Enrique de la Madrid has a law degree from the National Autonomous University of México (UNAM) and has a Master's in Public Administration from the John F. Kennedy School of Government at Harvard University. He was a professor at ITAM (Autonomous Technical Institute of México) from 1996 to 1998.

== Public official ==
Among the public offices he has held are the general technical coordinator of the Presidency of the National Bank and Securities Commission (CNBV) from 1994 to 1996. He earned a seat as a federal congressman in 2000, serving in the Chamber of Deputies until 2003 whereupon he left office to run for the position of borough chief for the Alvaro Obregón precinct of Mexico City (he lost to the PRD candidate).

In 2006, President Felipe Calderón named him general director of Financiera Rural (a rural development bank) and he served there until July 31, 2010. On December 6, 2012, Enrique de la Madrid was named CEO of the National Foreign Trade Bank (Bancomext) by President Enrique Peña Nieto.

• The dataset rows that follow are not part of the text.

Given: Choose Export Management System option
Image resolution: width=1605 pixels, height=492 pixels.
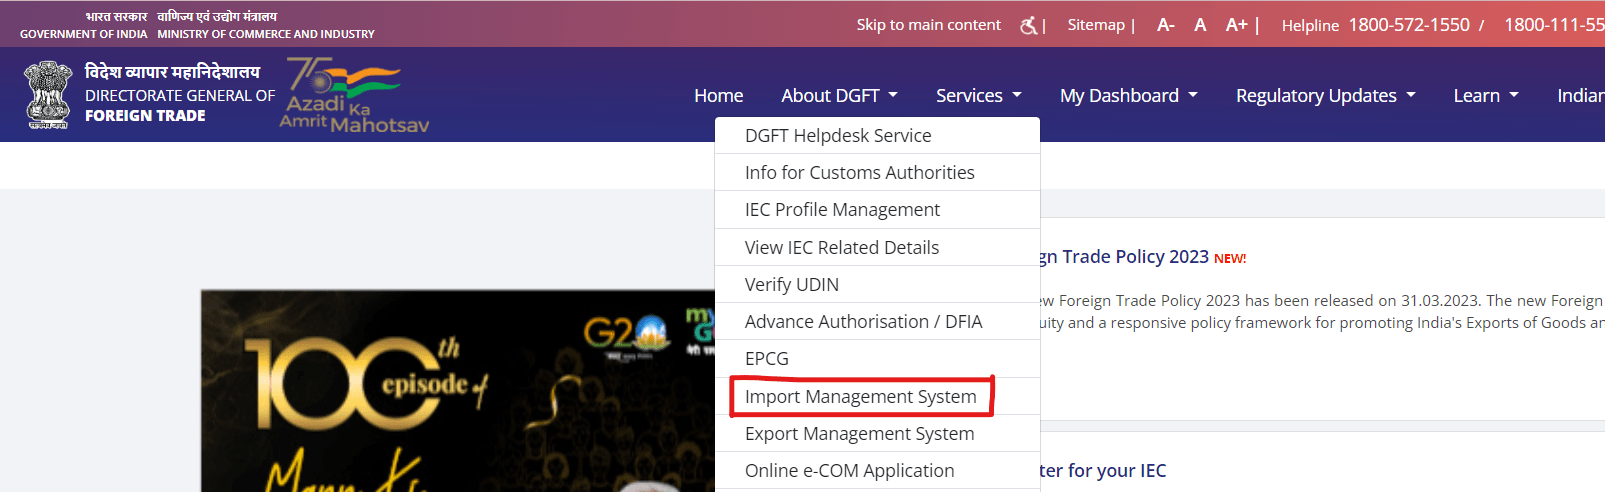Looking at the screenshot, I should [x=859, y=434].
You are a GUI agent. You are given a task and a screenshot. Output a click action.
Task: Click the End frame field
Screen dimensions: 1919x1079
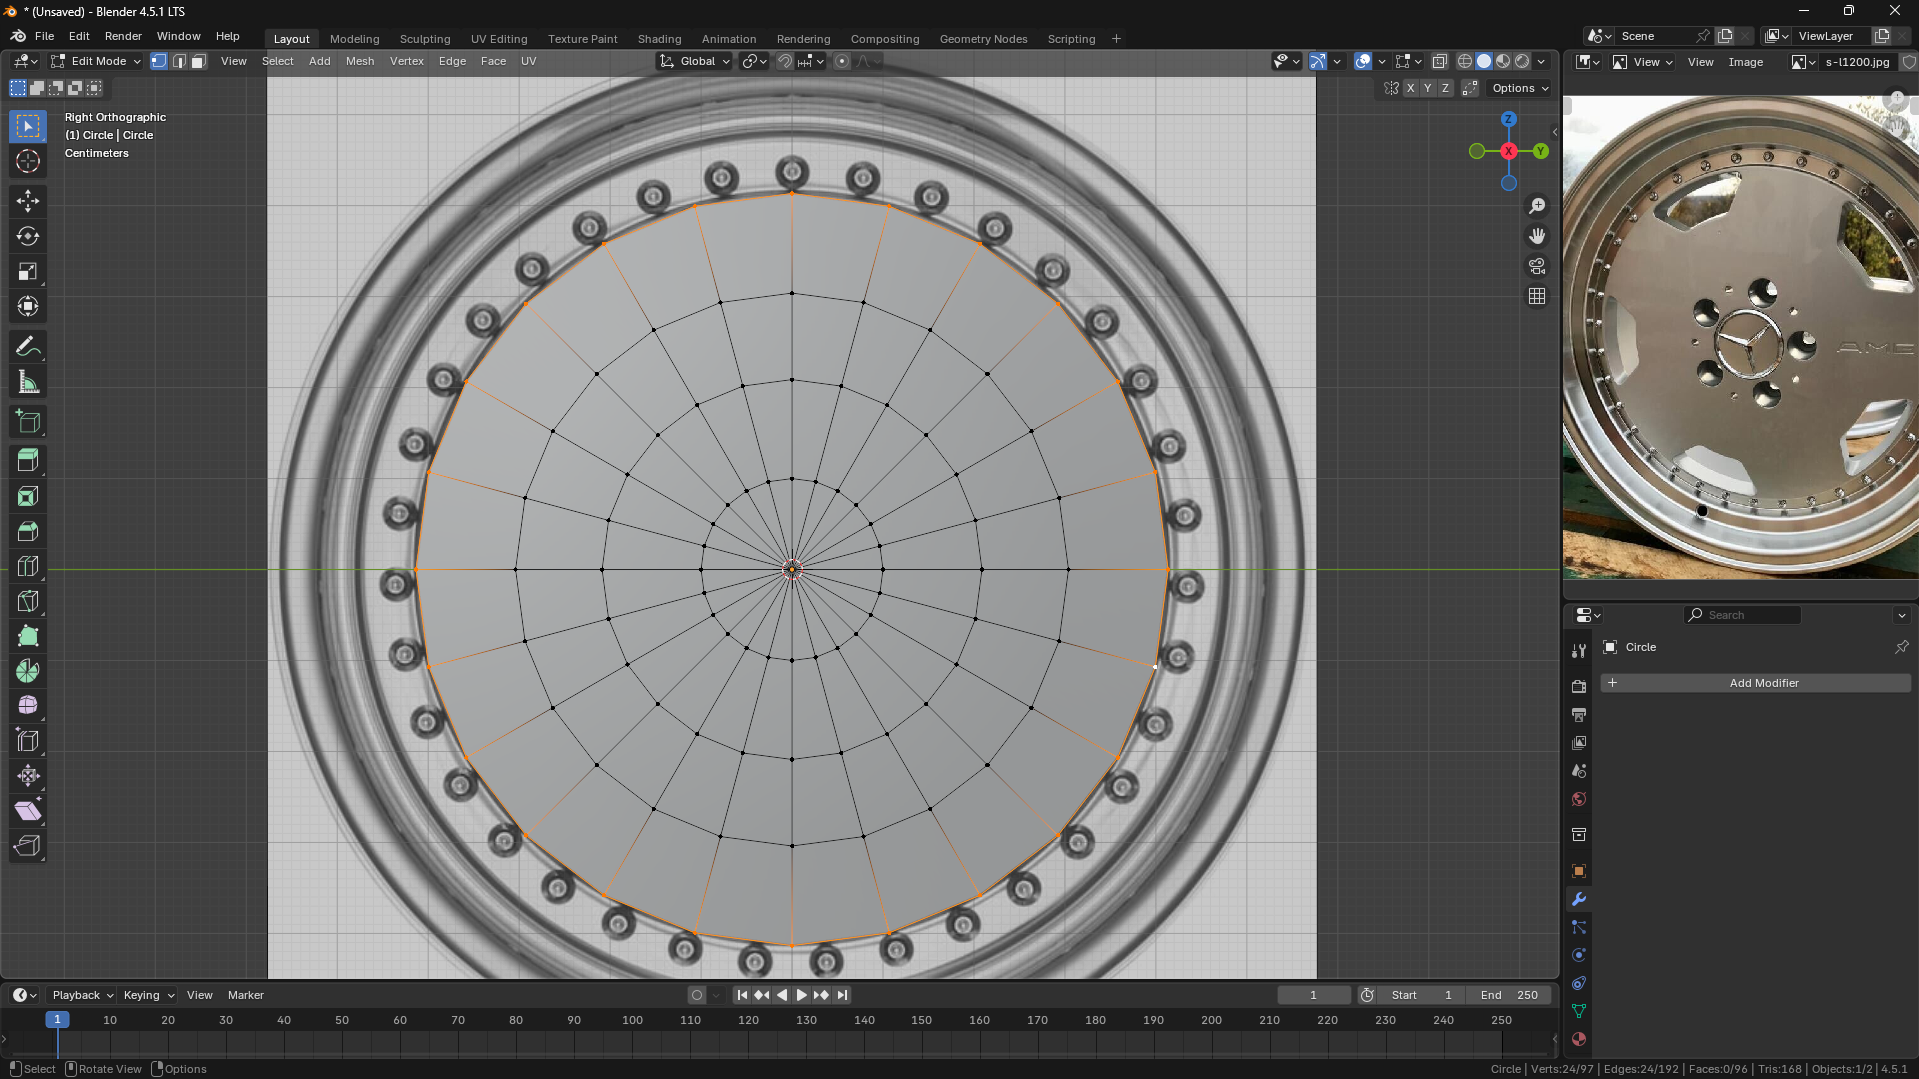[x=1509, y=995]
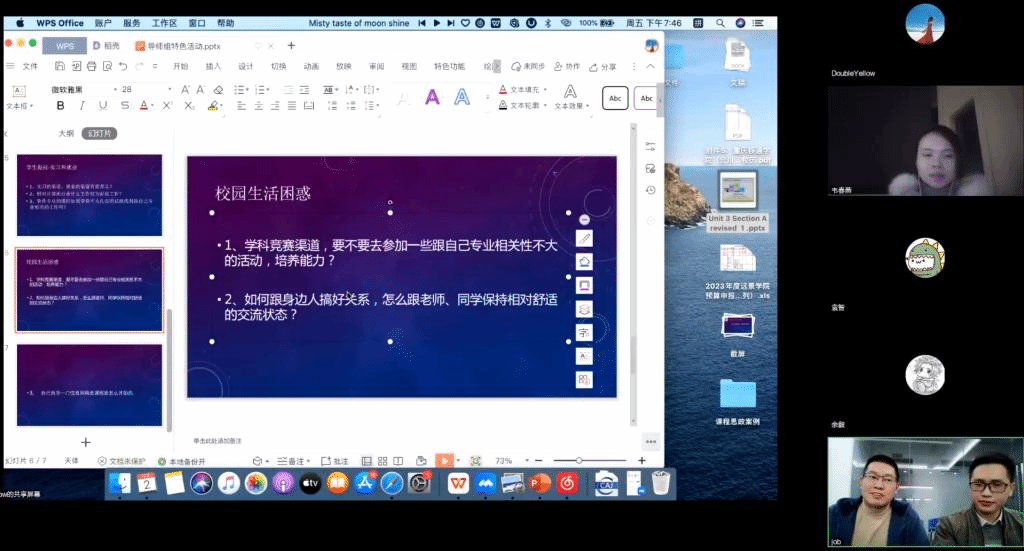Expand the 文本效果 dropdown
Image resolution: width=1024 pixels, height=551 pixels.
pyautogui.click(x=571, y=106)
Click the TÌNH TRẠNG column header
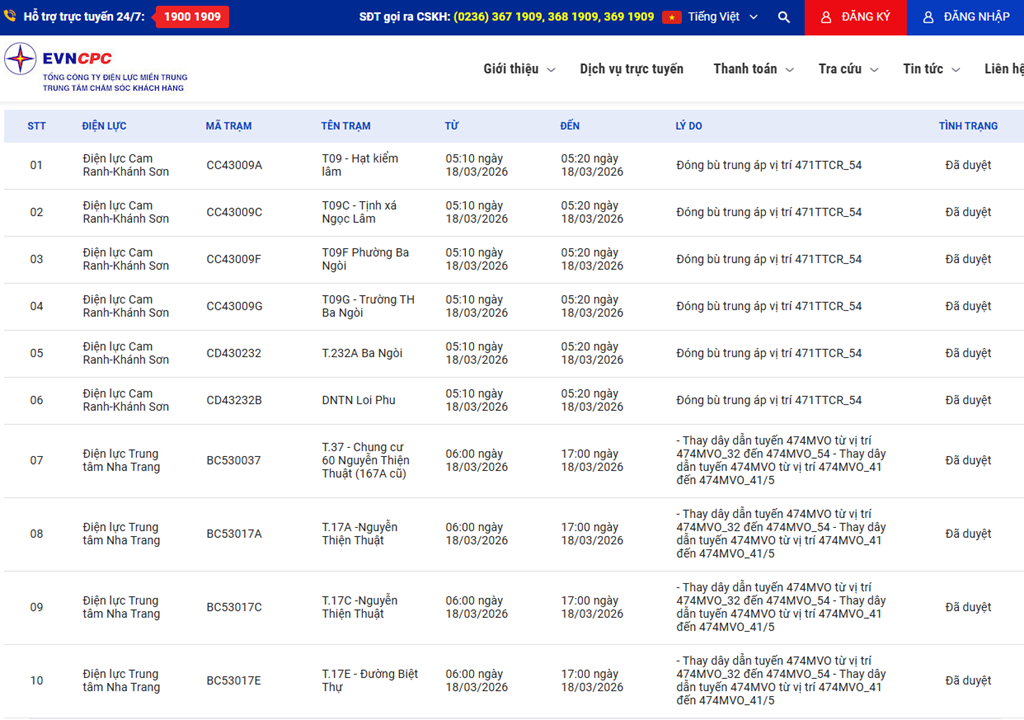This screenshot has height=720, width=1024. pyautogui.click(x=967, y=126)

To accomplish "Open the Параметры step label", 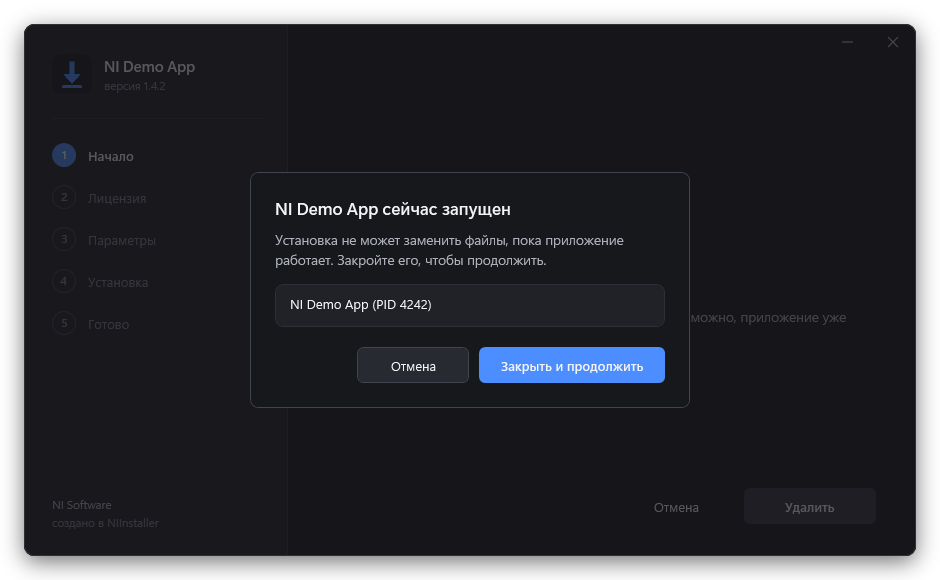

On August 27, 2015, De la Madrid took over as Tourism Secretary.

== Private sector ==
In the business sector, De la Madrid was executive president of the Mexican Council for the Consumer Industry (ConMéxico) and served as director of the Institutional Relations and Corporate Communications office for Mexico and Latin America at the HSBC bank.

== Media ==
He recently published his first book, titled “México en la generación del desarrollo” ("Mexico in the generation of development"). It was published by Random House. In the book, De la Madrid analyzes Mexico's achievements and its comparative advantages and proposes that the nation can achieve full development this generation.

He has also been a newspaper columnist at both Reforma and Milenio, as well as for several newspapers owned by the Organización Editorial Mexicana. He is currently a columnist with El Universal and takes part as a commentator in Leonardo Curzio's program "Primera Emisión de Enfoque". On 12 August 2026, he was unveiled as the new host of ¿Quién quiere ser millonario?, the Mexican version of Who Wants to Be a Millionaire?.